#### Required action
Every entry must be duplicated precisely as written.

#### Information provided
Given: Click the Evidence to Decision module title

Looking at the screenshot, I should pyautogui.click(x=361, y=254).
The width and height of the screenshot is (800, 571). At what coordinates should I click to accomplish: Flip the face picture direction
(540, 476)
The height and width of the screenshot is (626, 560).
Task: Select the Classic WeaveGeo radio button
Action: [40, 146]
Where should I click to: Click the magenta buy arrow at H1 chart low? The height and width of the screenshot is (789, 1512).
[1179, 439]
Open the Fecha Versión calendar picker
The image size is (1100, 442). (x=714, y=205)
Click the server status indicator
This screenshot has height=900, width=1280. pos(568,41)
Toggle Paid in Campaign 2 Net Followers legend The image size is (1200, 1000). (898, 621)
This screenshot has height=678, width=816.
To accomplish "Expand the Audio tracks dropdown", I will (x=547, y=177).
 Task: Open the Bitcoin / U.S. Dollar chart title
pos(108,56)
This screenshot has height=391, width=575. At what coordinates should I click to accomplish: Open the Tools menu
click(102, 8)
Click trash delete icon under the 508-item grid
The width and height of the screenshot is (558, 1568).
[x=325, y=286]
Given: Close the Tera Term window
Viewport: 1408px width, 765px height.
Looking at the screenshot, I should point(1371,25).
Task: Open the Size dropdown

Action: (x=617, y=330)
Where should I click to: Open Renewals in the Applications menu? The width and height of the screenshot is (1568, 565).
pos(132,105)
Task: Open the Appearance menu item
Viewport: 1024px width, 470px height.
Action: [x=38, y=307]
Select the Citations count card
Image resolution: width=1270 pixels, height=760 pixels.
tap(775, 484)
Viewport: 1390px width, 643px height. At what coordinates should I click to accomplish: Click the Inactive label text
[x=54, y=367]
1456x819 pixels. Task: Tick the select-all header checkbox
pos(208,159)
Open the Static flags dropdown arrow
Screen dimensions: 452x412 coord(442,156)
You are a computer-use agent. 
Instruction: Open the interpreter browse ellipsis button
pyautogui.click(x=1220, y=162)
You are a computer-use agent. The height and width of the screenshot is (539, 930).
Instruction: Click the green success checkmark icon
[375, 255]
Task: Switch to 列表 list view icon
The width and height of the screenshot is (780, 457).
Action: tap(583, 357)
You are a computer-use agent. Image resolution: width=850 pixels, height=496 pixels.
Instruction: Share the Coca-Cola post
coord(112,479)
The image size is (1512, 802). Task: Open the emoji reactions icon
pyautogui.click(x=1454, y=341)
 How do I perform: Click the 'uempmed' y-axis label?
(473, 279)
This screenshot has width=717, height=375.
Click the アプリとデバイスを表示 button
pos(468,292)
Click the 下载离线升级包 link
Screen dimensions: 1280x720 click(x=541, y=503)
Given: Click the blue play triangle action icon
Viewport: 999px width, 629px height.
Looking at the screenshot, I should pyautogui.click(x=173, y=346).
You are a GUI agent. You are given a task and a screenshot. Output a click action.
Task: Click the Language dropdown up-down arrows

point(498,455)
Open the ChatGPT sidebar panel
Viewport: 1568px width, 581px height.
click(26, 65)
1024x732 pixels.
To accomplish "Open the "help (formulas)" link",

#### Solution to this problem
Given: Click the Evidence to Decision module title

Looking at the screenshot, I should pyautogui.click(x=361, y=254).
The width and height of the screenshot is (800, 571). At what coordinates should I click to accomplish: Flip the face picture direction
(540, 476)
The height and width of the screenshot is (626, 560).
Task: Select the Classic WeaveGeo radio button
Action: [40, 146]
Where should I click to: Click the magenta buy arrow at H1 chart low? The height and width of the screenshot is (789, 1512).
[1179, 439]
Open the Fecha Versión calendar picker
The image size is (1100, 442). (x=714, y=205)
Click the server status indicator
This screenshot has height=900, width=1280. pos(568,41)
Toggle Paid in Campaign 2 Net Followers legend The image size is (1200, 1000). (898, 621)
This screenshot has height=678, width=816.
To accomplish "Expand the Audio tracks dropdown", I will (x=547, y=177).
 Task: Open the Bitcoin / U.S. Dollar chart title
pos(108,56)
This screenshot has height=391, width=575. At what coordinates should I click to accomplish: Open the Tools menu
click(102, 8)
Click trash delete icon under the 508-item grid
The width and height of the screenshot is (558, 1568).
[x=325, y=286]
Given: Close the Tera Term window
Viewport: 1408px width, 765px height.
Looking at the screenshot, I should point(1371,25).
Task: Open the Size dropdown

Action: (x=617, y=330)
Where should I click to: Open Renewals in the Applications menu? The width and height of the screenshot is (1568, 565).
pos(132,105)
Task: Open the Appearance menu item
Viewport: 1024px width, 470px height.
Action: [x=38, y=307]
Select the Citations count card
Image resolution: width=1270 pixels, height=760 pixels.
tap(775, 484)
Viewport: 1390px width, 643px height. At what coordinates should I click to accomplish: Click the Inactive label text
[x=54, y=367]
1456x819 pixels. Task: Tick the select-all header checkbox
pos(208,159)
Open the Static flags dropdown arrow
Screen dimensions: 452x412 coord(442,156)
You are a computer-use agent. 
Instruction: Open the interpreter browse ellipsis button
pyautogui.click(x=1220, y=162)
You are a computer-use agent. The height and width of the screenshot is (539, 930).
Instruction: Click the green success checkmark icon
[375, 255]
Task: Switch to 列表 list view icon
The width and height of the screenshot is (780, 457).
Action: tap(583, 357)
You are a computer-use agent. Image resolution: width=850 pixels, height=496 pixels.
Instruction: Share the Coca-Cola post
coord(112,479)
The image size is (1512, 802). Task: Open the emoji reactions icon
pyautogui.click(x=1454, y=341)
 How do I perform: Click the 'uempmed' y-axis label?
(473, 279)
This screenshot has width=717, height=375.
Click the アプリとデバイスを表示 button
pos(468,292)
Click the 下载离线升级包 link
Screen dimensions: 1280x720 click(x=541, y=503)
Given: Click the blue play triangle action icon
Viewport: 999px width, 629px height.
Looking at the screenshot, I should pyautogui.click(x=173, y=346).
You are a GUI agent. You are given a task and a screenshot. Output a click action.
Task: Click the Language dropdown up-down arrows

point(498,455)
Open the ChatGPT sidebar panel
Viewport: 1568px width, 581px height.
click(26, 65)
1024x732 pixels.
To accomplish "Open the "help (formulas)" link",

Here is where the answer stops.